Data to use:
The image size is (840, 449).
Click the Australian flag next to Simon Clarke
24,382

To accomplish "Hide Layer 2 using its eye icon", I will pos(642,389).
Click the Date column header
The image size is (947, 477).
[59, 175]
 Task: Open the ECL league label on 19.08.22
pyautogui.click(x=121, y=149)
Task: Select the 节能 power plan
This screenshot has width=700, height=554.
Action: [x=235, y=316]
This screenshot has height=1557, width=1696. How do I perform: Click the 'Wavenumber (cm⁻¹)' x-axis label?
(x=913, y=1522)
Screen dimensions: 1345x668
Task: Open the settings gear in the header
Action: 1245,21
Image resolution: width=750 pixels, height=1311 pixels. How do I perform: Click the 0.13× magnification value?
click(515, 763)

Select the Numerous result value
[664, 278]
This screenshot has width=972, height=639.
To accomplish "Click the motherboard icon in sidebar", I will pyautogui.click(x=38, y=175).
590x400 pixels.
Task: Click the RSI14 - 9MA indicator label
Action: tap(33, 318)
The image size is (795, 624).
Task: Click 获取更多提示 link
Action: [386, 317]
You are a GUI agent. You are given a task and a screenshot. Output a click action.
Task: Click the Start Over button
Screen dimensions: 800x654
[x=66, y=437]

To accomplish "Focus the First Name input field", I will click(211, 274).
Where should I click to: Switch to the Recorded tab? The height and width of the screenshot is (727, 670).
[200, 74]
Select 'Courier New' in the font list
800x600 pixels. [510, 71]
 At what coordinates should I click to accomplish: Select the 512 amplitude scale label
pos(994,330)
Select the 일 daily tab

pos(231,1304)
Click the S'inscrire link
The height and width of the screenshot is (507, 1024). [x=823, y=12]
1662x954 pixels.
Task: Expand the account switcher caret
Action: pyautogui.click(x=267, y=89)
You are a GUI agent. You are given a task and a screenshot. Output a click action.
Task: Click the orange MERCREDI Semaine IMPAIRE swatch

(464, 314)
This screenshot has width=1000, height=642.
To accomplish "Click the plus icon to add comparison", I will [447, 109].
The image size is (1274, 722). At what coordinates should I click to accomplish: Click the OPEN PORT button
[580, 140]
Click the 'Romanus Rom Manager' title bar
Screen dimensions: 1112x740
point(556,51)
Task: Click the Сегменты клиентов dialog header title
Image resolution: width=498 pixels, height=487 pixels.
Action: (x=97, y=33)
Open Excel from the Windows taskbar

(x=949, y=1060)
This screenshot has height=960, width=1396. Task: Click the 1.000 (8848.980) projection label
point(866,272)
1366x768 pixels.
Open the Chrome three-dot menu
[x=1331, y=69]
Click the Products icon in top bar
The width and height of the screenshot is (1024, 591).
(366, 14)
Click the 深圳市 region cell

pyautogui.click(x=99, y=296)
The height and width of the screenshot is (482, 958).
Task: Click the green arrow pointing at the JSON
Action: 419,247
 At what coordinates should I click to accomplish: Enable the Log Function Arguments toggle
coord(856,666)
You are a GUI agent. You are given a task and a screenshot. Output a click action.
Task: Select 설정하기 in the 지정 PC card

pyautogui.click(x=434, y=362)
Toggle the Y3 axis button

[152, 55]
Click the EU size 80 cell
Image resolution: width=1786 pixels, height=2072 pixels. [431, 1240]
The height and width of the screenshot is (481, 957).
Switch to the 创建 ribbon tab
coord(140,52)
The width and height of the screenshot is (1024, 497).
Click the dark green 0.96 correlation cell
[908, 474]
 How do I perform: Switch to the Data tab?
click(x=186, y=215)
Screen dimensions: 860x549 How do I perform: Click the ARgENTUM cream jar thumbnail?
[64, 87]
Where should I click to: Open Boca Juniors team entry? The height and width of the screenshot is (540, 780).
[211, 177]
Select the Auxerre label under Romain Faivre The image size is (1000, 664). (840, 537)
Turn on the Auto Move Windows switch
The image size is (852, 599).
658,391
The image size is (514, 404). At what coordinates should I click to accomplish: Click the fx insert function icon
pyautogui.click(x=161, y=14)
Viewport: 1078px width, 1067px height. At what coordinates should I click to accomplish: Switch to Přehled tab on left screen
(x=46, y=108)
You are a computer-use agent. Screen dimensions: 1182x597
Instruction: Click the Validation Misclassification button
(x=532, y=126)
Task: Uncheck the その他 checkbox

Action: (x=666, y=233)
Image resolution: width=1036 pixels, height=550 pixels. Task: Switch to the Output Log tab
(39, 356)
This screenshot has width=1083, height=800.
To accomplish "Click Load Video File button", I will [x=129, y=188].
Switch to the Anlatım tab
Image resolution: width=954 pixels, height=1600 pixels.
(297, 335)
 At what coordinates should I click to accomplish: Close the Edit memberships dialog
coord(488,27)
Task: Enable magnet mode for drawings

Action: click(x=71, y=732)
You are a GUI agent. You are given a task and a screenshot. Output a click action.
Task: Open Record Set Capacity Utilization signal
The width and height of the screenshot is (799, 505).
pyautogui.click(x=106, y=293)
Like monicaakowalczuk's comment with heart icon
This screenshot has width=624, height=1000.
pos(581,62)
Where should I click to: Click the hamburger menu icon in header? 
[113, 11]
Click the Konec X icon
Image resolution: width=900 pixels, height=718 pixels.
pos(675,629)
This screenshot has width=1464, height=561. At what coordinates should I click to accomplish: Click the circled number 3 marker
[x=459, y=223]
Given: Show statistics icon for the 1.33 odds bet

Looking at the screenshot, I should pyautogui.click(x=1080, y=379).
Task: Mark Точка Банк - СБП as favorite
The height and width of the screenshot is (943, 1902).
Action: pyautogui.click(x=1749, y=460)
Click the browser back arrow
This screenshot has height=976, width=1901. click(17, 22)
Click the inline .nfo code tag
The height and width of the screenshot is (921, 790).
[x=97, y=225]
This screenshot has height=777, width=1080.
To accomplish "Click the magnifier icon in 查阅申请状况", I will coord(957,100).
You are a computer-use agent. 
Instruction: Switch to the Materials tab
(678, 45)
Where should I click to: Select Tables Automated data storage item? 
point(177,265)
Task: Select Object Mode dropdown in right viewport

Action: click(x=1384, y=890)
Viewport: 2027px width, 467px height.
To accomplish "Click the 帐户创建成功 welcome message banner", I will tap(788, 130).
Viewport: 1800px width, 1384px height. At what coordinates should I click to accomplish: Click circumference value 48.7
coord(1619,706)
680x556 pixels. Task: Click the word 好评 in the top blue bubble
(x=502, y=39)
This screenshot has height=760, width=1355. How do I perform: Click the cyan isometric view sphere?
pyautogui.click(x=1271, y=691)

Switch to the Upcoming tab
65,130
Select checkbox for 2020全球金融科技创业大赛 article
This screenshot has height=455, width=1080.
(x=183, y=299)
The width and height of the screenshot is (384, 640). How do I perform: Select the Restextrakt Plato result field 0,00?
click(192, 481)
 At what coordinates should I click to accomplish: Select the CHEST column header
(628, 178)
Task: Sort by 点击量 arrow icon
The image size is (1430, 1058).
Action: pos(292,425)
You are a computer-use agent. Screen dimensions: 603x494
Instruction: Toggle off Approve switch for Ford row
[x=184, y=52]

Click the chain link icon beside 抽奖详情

Work instruction: In the lines above, locate the string "computer". Copy every line where it occurs.

Answer box:
You are a computer-use agent. Screen dimensions: 1182x597
You are a computer-use agent. 
You are a computer-use agent. Screen dimensions: 603x494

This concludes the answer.